* **Task**: Please give an exact printout of the records, without any pictures.

Stored data entries
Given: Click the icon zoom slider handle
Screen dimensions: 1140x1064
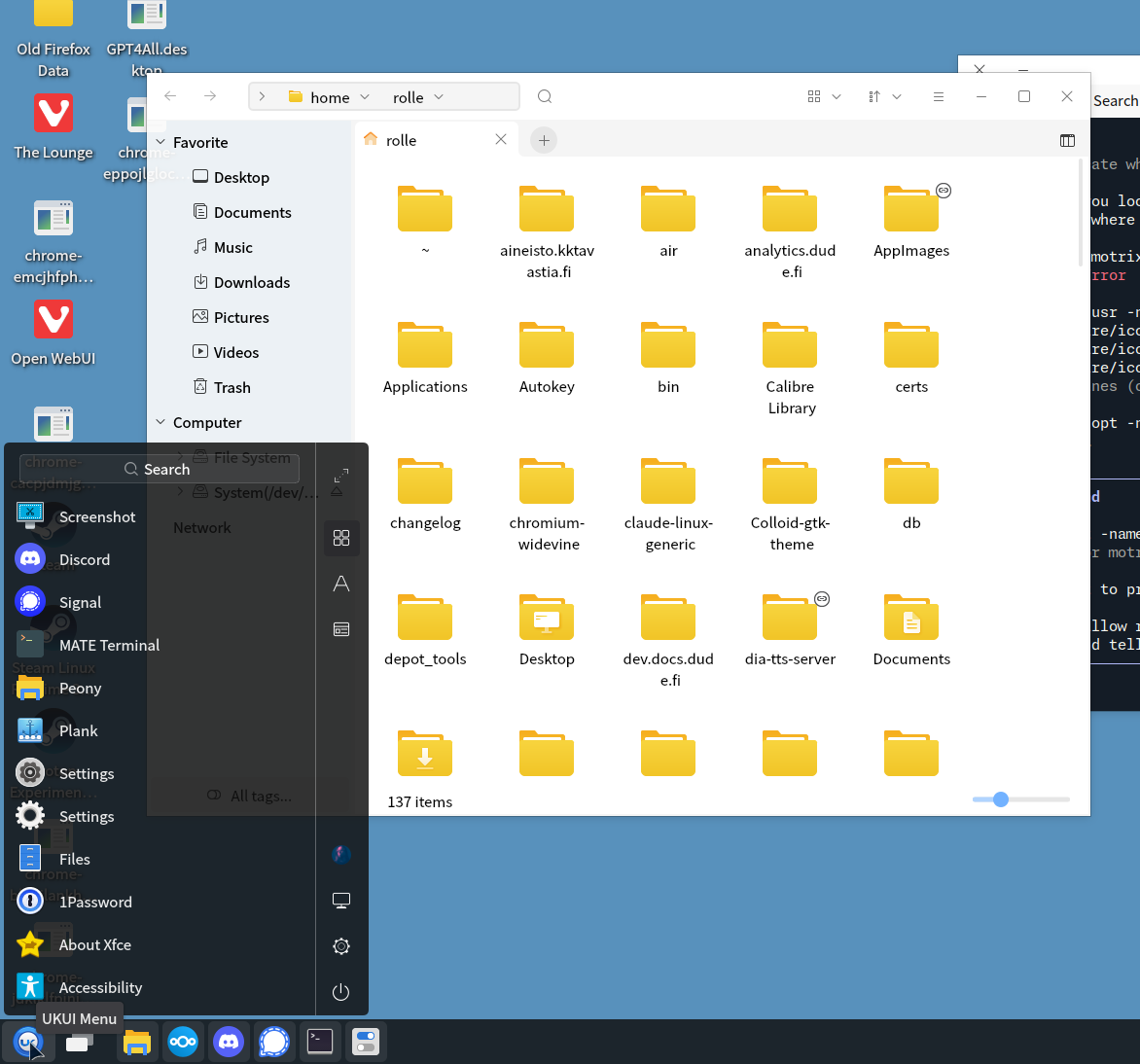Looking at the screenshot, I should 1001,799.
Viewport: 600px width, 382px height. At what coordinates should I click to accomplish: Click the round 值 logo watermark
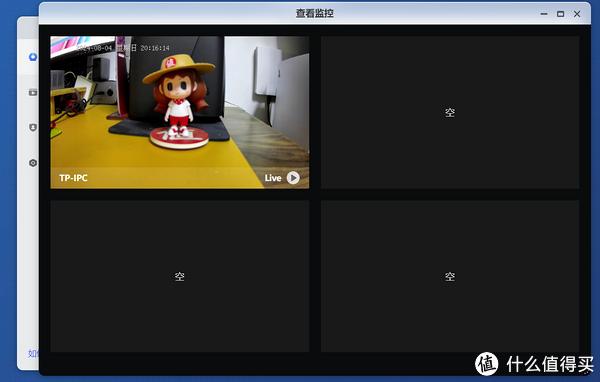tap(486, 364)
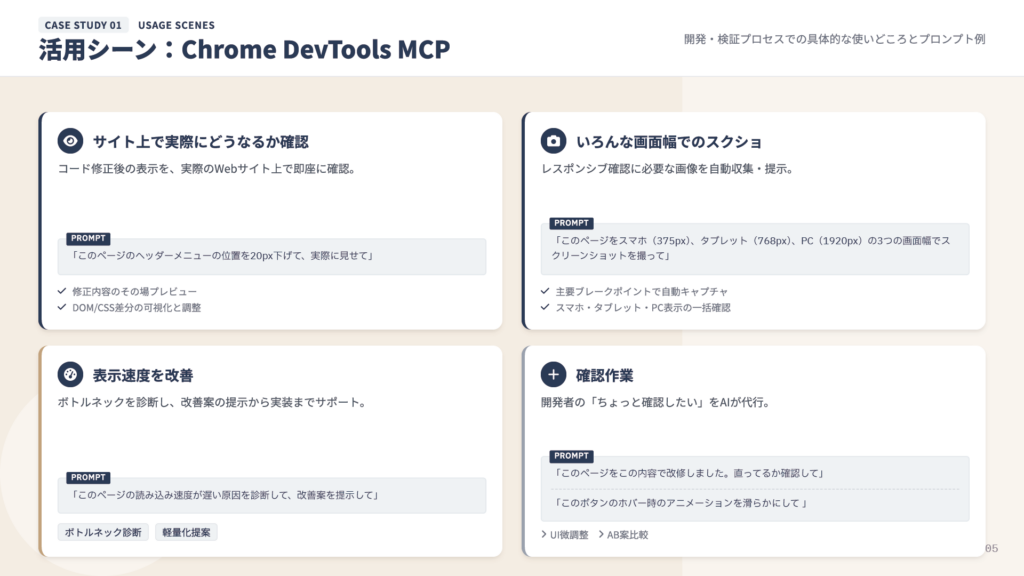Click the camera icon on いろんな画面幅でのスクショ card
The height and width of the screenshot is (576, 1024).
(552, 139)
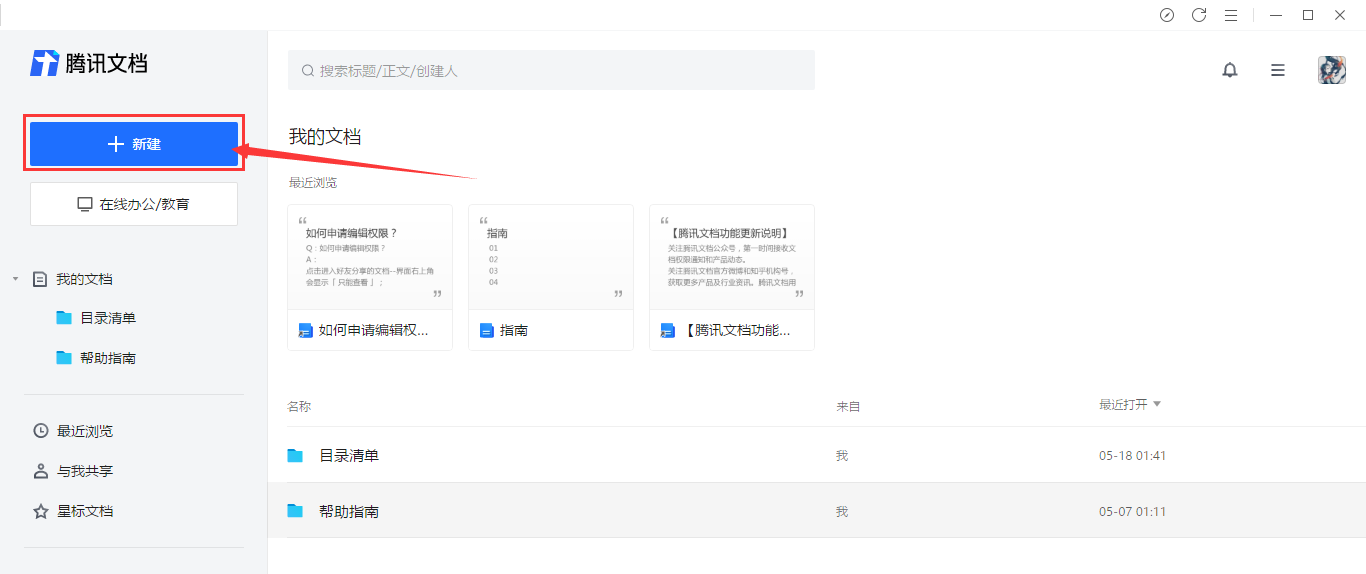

* **Response area**:
Given: Click the icon zoom slider handle
Screen dimensions: 1140x1064
Looking at the screenshot, I should 1001,799.
Viewport: 600px width, 382px height. At what coordinates should I click to accomplish: Click the round 值 logo watermark
tap(486, 364)
Click the camera icon on いろんな画面幅でのスクショ card
The height and width of the screenshot is (576, 1024).
(552, 139)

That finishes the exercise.